Summary and Price Action Rundown
Global risk assets were mostly higher overnight amid further signs of easing US-China friction, while encouraging German economic data is supporting EU assets. S&P 500 futures point to a 0.4% higher open after the index closed 1.0% higher yesterday, increasing its year-to-date gain to 6.2% and registering another all-time high. Equities in the EU are advancing, while Asian stocks broadly rallied overnight, though Chinese stocks lagged. The dollar continues to fluctuate near two-year lows, while longer-dated Treasury yields are being dragged higher by the selloff in EU sovereign debt following the solid German economic data, with the 10-year yield climbing to 0.69%. Brent crude is rallying back above $45 as storms in the Gulf of Mexico hit US output.

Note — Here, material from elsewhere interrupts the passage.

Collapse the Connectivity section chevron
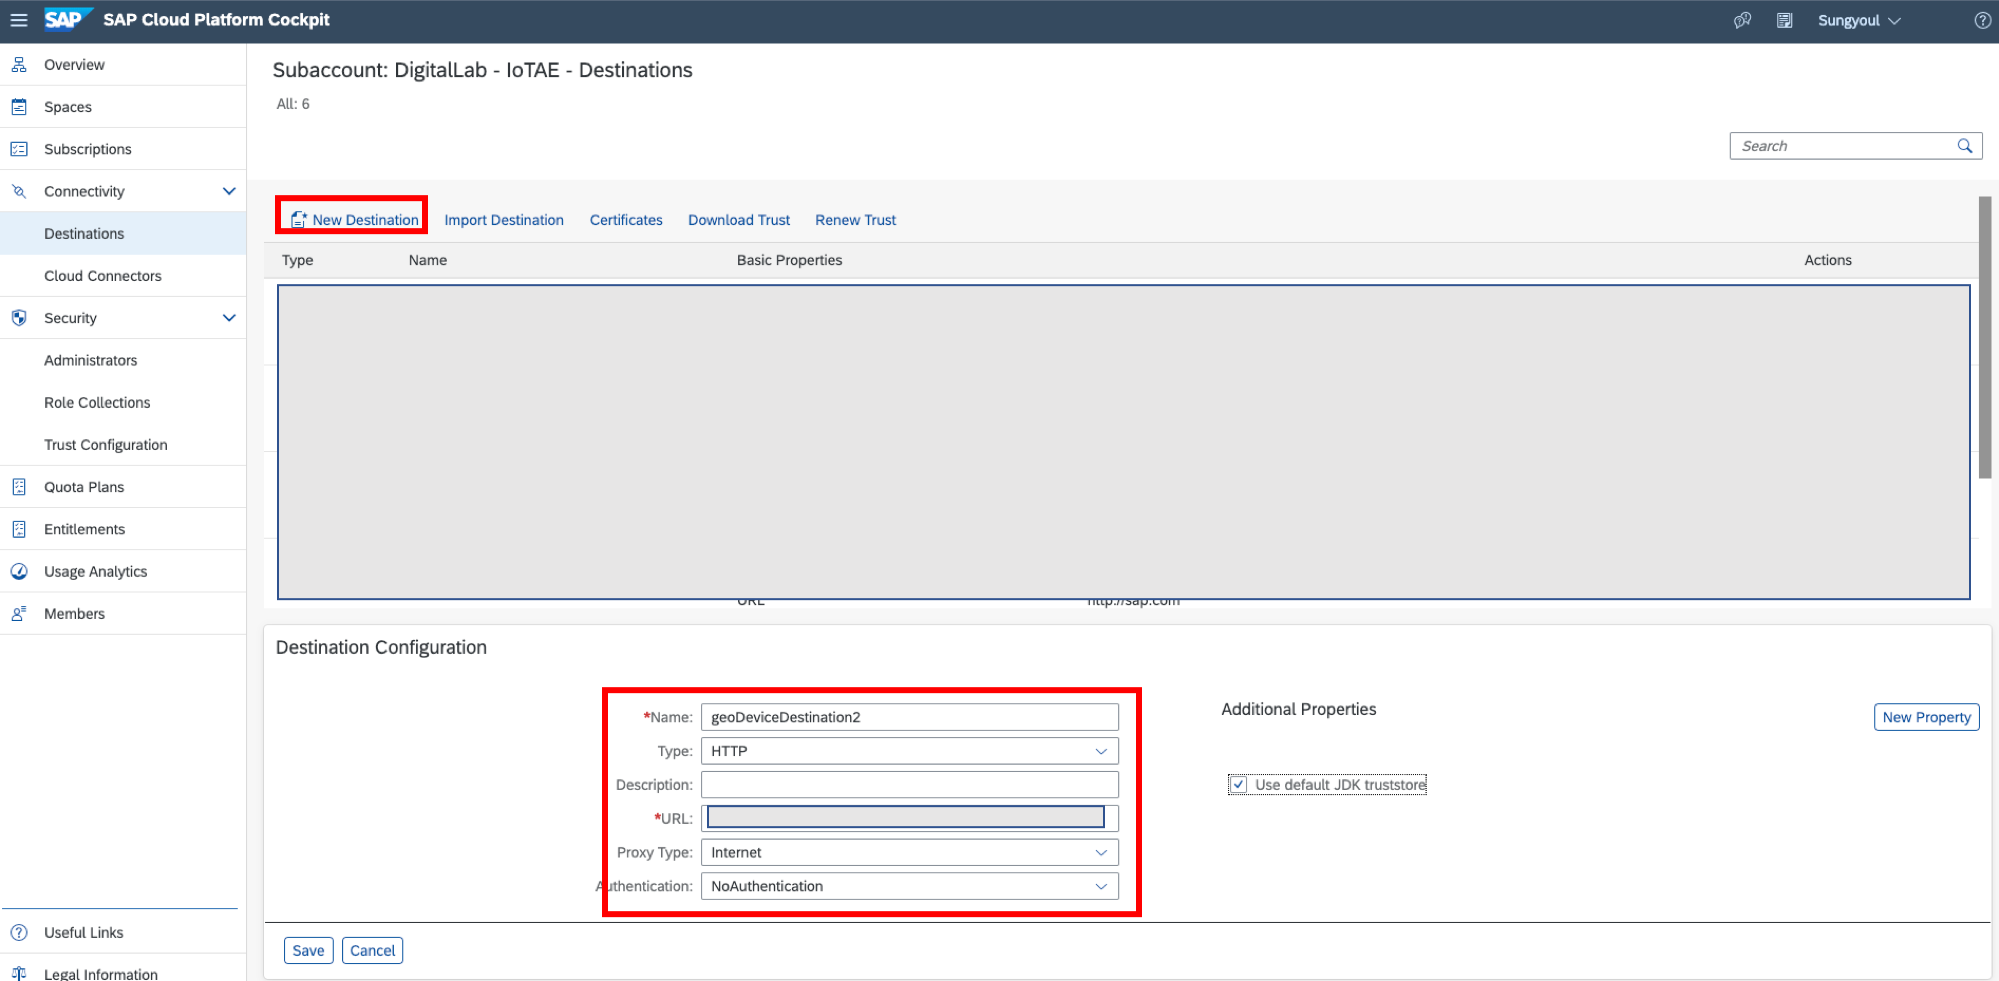The image size is (1999, 981). pos(229,191)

More Positive US-China Atmospherics Support Sentiment
US officials praised progress on the Phase One US-China trade deal following a call with their Chinese counterparts, contributing to a perception of easing tensions. US Trade Representative (USTR) Lighthizer and Treasury Secretary Mnuchin spoke with Vice Premier Liu He, the top Chinese trade negotiator, on Monday night to review the status of the Phase One trade deal, which was signed earlier this year. Although China’s purchases of US manufactured goods, energy, and agricultural products are lagging the year-one targets set forth in the accord, the statement released by the USTR struck an upbeat note, indicating that “[b]oth sides see progress and are committed to taking the steps necessary to ensure the success of the agreement.” The USTR statement also highlights that China’s efforts toward protection of intellectual property rights, prevention of forced technology transfer, and structural reform were discussed but provided no further details. No mention is made of a Phase Two negotiation. This comes after reports late last week that that the impending US ban against a popular Chinese app is less impactful than feared. Specifically, the Trump administration has apparently told US companies, including Apple, that they may continue to work with the WeChat app in China despite the impending ban in the US, significantly easing concerns that the prohibition will put US companies at a disadvantage in Chinese markets. Meanwhile, at the Republican National Convention, President Trump aired criticism of Joe Biden’s stance on China, characterizing him as weak on Beijing (more below).
Solid EU Economic Data
The euro is finding support this morning from an upbeat German business survey, alongside a slightly upgraded GDP reading. The Ifo Institute’s closely-followed survey of German businesses for August showed a greater-than-expected improvement in confidence from the prior month. The Business Climate gauge climbed to 92.6 from 90.5 in July, topping a forecast of 92.1, with the report characterizing business sentiment as “markedly more positive.” Assessment of the current situation improved more than the outlook, but that brightened moderately as well from July. Although the trends are in a positive direction, corresponding with the economic recovery, the overall levels remain significantly depressed relative to pre-Covid readings. Also, the final print of German second quarter (Q2) GDP was revised slightly higher than expected, registering an annualized 9.7% rate of contraction versus the prior estimate of 10.1%, following a -2.0% reading for Q1. This comes after last week’s preliminary estimates of August purchasing managers’ indexes (PMIs) for the EU and its major economies generally surprised to the downside, denting the euro’s outperformance versus the dollar. Still, the single currency remains near its strongest level versus the dollar since May of 2018 and positioning data shows speculative positioning as heavily betting on more euro upside.
Additional Themes
Republican National Convention Keeps Politics in Focus – After last week’s Democratic National Convention provided investors with glimpses of the policy priorities in a potential Biden administration, the Republican National Convention has kicked off with a critical focus on the Democratic agenda, characterizing it as radical, while lauding President Trump and his accomplishments. President Trump received his party’s official nomination yesterday and the convention will conclude on Thursday evening.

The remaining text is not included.